* _Requirement_:
Reproduce the items from the line with "Where should I click to: Select" to the line with "click(725, 176)", both lines included, with nothing else.

* _Provided records_:

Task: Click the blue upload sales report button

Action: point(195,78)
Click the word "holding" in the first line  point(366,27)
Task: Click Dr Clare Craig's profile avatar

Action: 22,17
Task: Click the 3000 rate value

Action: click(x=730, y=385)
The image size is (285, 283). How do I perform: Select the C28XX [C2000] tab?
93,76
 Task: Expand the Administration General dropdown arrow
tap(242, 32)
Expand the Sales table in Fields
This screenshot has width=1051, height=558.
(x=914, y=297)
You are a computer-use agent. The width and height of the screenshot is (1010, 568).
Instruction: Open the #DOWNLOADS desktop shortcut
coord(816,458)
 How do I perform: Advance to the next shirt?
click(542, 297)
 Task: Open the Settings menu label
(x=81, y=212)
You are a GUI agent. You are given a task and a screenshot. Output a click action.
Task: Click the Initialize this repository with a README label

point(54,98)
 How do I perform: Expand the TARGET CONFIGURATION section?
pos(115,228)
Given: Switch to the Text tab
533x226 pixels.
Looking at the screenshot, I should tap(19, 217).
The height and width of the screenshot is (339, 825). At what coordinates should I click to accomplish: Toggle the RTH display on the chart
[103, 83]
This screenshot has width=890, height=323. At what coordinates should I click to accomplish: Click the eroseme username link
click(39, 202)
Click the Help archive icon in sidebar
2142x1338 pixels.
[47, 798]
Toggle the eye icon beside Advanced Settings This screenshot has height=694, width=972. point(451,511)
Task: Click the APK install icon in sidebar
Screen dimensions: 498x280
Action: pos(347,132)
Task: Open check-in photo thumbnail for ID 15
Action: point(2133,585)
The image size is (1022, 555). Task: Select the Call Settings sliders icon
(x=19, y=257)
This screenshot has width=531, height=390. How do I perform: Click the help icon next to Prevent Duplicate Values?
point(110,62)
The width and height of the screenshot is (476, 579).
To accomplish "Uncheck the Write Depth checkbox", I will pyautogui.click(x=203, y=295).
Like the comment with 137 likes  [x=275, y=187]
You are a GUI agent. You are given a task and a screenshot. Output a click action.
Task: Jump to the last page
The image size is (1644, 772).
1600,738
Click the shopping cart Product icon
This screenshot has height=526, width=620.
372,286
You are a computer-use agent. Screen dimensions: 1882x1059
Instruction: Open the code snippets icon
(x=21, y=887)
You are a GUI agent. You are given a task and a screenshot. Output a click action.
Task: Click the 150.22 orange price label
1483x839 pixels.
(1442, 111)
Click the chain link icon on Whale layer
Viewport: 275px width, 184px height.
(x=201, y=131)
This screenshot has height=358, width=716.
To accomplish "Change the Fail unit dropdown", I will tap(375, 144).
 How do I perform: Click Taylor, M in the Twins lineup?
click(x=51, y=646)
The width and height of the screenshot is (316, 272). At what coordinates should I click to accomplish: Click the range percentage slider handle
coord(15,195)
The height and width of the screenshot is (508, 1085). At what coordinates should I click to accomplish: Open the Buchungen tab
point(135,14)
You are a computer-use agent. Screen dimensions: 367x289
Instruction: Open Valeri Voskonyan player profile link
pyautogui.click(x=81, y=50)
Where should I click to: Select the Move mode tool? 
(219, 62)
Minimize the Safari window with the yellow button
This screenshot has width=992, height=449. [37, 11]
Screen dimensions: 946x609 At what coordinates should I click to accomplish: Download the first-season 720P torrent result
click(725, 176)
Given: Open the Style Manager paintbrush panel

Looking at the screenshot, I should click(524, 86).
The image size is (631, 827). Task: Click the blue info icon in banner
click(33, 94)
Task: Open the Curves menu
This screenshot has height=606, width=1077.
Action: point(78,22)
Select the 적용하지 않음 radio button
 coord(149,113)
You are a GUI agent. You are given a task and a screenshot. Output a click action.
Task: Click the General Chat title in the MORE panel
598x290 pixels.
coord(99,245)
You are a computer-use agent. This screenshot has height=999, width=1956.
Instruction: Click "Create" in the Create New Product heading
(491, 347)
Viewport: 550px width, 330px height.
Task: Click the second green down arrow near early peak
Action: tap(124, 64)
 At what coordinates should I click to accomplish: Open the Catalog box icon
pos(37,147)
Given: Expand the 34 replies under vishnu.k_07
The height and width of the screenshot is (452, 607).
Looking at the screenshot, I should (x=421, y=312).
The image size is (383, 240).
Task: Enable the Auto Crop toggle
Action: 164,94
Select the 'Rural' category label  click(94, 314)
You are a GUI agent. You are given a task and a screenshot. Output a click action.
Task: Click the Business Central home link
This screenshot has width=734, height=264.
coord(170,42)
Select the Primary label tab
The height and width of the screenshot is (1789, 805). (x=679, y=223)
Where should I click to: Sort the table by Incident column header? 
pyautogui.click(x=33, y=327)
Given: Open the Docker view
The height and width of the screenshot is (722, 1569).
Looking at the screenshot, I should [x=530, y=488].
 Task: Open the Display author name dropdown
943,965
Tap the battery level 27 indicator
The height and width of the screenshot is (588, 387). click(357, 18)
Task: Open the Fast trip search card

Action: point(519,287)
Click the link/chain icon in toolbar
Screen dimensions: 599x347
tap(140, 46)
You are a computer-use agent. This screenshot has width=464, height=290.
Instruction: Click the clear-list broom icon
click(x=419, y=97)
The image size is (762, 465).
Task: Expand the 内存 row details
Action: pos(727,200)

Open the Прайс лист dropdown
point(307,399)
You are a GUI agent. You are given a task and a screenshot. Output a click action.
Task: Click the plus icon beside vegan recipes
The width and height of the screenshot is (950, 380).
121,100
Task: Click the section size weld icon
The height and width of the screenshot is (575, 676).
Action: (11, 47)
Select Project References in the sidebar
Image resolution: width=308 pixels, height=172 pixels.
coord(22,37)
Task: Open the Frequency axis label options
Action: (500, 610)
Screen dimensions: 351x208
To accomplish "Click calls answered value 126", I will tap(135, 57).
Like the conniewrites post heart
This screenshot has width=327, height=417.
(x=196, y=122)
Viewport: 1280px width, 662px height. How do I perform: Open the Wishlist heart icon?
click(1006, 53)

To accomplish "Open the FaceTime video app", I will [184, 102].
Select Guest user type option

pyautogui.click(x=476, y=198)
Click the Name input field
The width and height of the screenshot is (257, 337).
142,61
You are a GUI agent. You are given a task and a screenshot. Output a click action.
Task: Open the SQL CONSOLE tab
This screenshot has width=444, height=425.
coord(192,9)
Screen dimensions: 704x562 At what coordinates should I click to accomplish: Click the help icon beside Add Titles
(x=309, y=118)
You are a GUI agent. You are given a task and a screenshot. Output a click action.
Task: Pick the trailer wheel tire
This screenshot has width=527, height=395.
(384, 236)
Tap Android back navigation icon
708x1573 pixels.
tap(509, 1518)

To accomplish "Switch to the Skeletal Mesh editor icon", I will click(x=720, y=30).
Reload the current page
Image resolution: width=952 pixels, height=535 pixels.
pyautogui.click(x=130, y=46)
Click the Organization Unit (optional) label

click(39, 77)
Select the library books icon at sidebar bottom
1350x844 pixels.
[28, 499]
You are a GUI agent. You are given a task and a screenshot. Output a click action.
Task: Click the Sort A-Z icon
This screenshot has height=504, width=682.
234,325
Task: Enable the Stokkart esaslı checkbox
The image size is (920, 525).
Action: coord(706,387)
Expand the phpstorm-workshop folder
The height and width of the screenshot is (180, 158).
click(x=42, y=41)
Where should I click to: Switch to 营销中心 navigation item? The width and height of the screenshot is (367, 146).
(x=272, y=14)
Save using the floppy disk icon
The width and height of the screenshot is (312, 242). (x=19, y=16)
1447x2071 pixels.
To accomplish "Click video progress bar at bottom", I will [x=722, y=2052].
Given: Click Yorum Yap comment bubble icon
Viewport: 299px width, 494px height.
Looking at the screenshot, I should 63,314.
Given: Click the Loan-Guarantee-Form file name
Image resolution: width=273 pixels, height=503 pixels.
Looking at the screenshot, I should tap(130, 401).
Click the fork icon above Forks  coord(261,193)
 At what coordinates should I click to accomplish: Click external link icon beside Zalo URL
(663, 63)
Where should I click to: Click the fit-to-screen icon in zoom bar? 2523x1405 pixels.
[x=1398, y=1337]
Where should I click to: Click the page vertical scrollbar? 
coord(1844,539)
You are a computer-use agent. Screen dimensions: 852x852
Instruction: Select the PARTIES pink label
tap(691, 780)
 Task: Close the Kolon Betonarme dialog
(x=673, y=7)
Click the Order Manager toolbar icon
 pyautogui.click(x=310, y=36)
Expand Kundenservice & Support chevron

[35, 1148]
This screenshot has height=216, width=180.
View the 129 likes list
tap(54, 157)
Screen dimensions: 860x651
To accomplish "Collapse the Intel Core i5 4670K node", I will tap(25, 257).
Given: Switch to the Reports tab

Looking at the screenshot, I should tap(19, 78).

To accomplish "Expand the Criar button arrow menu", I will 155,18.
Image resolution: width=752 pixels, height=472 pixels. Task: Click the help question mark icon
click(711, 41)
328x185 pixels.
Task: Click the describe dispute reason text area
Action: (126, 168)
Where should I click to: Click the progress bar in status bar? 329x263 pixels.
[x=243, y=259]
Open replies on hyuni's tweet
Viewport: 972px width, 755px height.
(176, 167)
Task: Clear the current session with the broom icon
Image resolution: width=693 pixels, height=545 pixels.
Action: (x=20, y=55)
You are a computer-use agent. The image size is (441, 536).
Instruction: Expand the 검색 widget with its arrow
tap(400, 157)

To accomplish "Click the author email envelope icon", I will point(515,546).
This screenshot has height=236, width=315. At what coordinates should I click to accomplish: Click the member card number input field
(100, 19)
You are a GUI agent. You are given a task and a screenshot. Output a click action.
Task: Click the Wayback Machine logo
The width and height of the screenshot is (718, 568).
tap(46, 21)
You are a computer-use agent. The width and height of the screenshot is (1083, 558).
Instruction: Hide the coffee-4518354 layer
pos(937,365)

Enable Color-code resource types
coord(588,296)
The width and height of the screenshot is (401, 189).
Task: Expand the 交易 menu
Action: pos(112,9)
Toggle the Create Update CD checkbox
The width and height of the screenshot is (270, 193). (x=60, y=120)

* _Answer in full_:
Where should I click to: Select the Move mode tool? 
(219, 62)
Minimize the Safari window with the yellow button
This screenshot has width=992, height=449. [37, 11]
Screen dimensions: 946x609 At what coordinates should I click to accomplish: Download the first-season 720P torrent result
click(725, 176)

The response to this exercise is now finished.